Questionnaire meets LLM: A Benchmark and Empirical Study of Structural Skills for Understanding Questions and Responses

TL;DR

Questionnaires present complex, heterogeneous structured data that are not well served by existing LLM workflows. The authors introduce QASU, a benchmark that systematically varies serialization formats and prompting strategies across six structural tasks to isolate input-design effects on LLM reasoning. Key findings show that serialization format and prompts can shift accuracy by several percentage points (up to 8.8%), and that self-augmented prompting provides additional improvements (3–4%), with results spanning multiple model families. Together, QASU offers a practical, open benchmark and actionable guidance for integrating LLMs into questionnaire analysis in fields like health, social science, and software engineering.

Abstract

Millions of people take surveys every day, from market polls and academic studies to medical questionnaires and customer feedback forms. These datasets capture valuable insights, but their scale and structure present a unique challenge for large language models (LLMs), which otherwise excel at few-shot reasoning over open-ended text. Yet, their ability to process questionnaire data or lists of questions crossed with hundreds of respondent rows remains underexplored. Current retrieval and survey analysis tools (e.g., Qualtrics, SPSS, REDCap) are typically designed for humans in the workflow, limiting such data integration with LLM and AI-empowered automation. This gap leaves scientists, surveyors, and everyday users without evidence-based guidance on how to best represent questionnaires for LLM consumption. We address this by introducing QASU (Questionnaire Analysis and Structural Understanding), a benchmark that probes six structural skills, including answer lookup, respondent count, and multi-hop inference, across six serialization formats and multiple prompt strategies. Experiments on contemporary LLMs show that choosing an effective format and prompt combination can improve accuracy by up to 8.8% points compared to suboptimal formats. For specific tasks, carefully adding a lightweight structural hint through self-augmented prompting can yield further improvements of 3-4% points on average.

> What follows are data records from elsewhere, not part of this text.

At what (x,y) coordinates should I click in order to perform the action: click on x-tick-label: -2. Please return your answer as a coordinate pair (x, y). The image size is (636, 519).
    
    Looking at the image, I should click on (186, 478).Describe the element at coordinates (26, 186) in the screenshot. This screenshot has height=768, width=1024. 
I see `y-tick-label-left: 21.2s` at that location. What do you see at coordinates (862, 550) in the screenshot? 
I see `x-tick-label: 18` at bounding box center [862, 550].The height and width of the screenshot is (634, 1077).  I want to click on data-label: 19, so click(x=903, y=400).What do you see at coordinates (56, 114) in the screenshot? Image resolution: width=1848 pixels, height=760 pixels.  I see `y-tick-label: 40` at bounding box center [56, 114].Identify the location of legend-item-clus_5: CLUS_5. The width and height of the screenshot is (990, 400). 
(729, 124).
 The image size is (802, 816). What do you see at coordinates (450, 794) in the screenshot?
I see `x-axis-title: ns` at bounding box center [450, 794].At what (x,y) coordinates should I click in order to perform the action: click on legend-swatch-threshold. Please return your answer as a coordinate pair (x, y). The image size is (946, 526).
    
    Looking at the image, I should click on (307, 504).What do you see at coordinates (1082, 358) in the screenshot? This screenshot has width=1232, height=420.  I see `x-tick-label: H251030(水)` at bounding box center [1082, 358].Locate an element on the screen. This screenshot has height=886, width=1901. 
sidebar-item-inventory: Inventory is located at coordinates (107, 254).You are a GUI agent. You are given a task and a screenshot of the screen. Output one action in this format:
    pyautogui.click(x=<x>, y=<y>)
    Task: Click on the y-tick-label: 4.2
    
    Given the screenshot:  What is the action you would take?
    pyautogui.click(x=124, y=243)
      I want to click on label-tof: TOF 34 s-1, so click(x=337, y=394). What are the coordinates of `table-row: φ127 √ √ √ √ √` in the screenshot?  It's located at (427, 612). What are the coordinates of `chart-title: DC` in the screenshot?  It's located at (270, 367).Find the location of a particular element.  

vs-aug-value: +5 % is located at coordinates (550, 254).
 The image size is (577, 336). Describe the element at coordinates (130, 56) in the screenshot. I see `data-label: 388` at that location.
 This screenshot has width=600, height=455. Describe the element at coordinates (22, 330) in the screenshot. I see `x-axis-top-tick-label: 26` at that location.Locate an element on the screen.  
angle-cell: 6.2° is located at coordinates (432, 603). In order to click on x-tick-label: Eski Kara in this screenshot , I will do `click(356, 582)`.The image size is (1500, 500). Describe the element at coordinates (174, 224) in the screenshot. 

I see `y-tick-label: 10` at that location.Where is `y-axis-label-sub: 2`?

By systematically isolating format and prompting effects, our open source benchmark offers a simple yet versatile foundation for advancing both research and real-world practice in LLM-based questionnaire analysis.

Paper Structure

This paper contains 21 sections, 3 figures, 8 tables.

Figures (3)

  • Figure 1: Input designs evaluated in the QASU benchmark. Each design is a combination of serialization format, layout choices, and prompt annotations.
  • Figure 2: Task types in the QASU benchmark. Each task is designed to evaluate a specific structural skill in processing questionnaire data.
  • Figure 3: Illustration of self-augmented prompting. This process consists of two phases: 1) using self-augmented prompts to ask the LLM to generate additional knowledge (intermediate output) about the table; 2) incorporating the self-augmented response into the second prompt to request the final answer for a downstream task. As depicted in the figure, the LLM is able to identify important values in the table, which assists in generating a more accurate answer for the downstream task.